> _WHAT IS EXPECTED_: What lines of the material below include the string "video"? Copy all of them.
○ ○ ○ ○ ○
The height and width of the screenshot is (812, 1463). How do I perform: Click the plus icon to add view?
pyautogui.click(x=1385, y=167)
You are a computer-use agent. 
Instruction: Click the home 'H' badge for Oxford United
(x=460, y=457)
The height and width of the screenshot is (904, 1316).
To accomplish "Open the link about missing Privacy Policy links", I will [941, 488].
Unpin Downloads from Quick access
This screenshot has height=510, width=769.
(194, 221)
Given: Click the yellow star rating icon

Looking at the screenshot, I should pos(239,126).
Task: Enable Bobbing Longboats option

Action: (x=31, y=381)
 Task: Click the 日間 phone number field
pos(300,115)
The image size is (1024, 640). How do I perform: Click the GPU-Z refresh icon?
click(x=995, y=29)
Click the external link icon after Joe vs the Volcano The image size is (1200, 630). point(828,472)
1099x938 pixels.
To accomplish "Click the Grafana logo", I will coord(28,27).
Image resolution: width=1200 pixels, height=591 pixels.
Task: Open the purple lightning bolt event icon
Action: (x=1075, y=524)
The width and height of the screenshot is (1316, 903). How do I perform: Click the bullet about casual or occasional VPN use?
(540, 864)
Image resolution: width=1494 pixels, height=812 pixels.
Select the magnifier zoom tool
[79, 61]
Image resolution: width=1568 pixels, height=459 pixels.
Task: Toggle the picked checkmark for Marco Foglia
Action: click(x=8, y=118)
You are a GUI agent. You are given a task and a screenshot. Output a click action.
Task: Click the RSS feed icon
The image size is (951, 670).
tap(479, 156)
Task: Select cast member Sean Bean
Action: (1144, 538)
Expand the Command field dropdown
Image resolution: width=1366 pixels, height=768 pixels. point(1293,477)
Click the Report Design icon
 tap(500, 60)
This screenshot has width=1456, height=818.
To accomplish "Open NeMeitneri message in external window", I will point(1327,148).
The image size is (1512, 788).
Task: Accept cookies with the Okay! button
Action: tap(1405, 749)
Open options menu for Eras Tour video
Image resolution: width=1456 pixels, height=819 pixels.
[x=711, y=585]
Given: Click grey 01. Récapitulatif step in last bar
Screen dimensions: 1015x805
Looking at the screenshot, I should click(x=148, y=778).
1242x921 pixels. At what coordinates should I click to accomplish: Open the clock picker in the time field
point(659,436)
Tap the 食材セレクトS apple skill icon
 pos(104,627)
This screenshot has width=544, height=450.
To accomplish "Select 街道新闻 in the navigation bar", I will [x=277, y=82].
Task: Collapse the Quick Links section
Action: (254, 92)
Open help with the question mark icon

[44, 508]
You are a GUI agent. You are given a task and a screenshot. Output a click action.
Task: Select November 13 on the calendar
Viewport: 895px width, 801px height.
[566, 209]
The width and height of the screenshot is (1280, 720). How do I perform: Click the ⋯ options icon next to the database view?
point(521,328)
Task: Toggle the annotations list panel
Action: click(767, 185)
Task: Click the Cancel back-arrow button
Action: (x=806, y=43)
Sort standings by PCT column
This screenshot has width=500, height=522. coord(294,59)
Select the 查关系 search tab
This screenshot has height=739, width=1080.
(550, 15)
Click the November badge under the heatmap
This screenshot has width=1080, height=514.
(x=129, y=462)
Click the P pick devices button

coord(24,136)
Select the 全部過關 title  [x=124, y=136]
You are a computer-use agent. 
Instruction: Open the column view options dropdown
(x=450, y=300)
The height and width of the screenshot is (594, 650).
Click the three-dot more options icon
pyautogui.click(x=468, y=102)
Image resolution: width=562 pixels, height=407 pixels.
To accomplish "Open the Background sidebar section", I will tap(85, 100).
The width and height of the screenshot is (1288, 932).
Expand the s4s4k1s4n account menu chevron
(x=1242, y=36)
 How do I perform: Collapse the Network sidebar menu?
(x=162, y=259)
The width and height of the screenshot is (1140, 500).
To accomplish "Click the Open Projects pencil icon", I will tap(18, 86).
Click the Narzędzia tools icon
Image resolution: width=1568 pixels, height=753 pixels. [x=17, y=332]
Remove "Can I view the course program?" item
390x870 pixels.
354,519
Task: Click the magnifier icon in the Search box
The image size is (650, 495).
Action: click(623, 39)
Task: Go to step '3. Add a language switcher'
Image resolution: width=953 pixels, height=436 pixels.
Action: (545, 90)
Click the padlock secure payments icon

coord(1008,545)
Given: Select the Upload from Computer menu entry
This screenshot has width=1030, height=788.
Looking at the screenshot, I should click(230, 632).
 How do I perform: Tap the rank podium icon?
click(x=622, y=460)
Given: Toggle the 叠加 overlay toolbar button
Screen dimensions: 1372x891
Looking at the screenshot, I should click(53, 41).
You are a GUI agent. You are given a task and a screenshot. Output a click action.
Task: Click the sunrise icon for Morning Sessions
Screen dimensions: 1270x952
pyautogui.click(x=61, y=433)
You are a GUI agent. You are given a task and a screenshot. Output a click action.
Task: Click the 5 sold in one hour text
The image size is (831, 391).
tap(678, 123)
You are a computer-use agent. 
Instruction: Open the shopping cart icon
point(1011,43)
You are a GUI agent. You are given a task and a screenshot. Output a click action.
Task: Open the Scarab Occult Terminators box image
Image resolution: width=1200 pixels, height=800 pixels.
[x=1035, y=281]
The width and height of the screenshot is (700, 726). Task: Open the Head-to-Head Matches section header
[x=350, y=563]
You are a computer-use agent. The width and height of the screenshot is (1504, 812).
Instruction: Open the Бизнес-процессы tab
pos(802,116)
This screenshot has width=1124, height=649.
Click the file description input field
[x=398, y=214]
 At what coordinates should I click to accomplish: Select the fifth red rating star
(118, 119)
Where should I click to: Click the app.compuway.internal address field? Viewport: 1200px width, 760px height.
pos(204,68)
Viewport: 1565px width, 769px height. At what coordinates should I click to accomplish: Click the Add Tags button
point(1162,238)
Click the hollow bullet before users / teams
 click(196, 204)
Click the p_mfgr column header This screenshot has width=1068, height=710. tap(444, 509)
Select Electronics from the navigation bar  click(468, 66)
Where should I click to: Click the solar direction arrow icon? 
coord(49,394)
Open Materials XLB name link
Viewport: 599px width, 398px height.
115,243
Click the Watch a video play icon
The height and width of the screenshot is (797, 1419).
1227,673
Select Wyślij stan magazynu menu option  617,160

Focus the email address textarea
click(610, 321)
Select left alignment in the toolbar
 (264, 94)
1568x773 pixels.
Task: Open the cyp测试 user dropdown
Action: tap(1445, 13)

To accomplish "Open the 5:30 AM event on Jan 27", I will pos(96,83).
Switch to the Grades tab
○ ○ ○ ○ ○
> _ANSWER SPACE_:
Open options menu for Eras Tour video
Click the Watch a video play icon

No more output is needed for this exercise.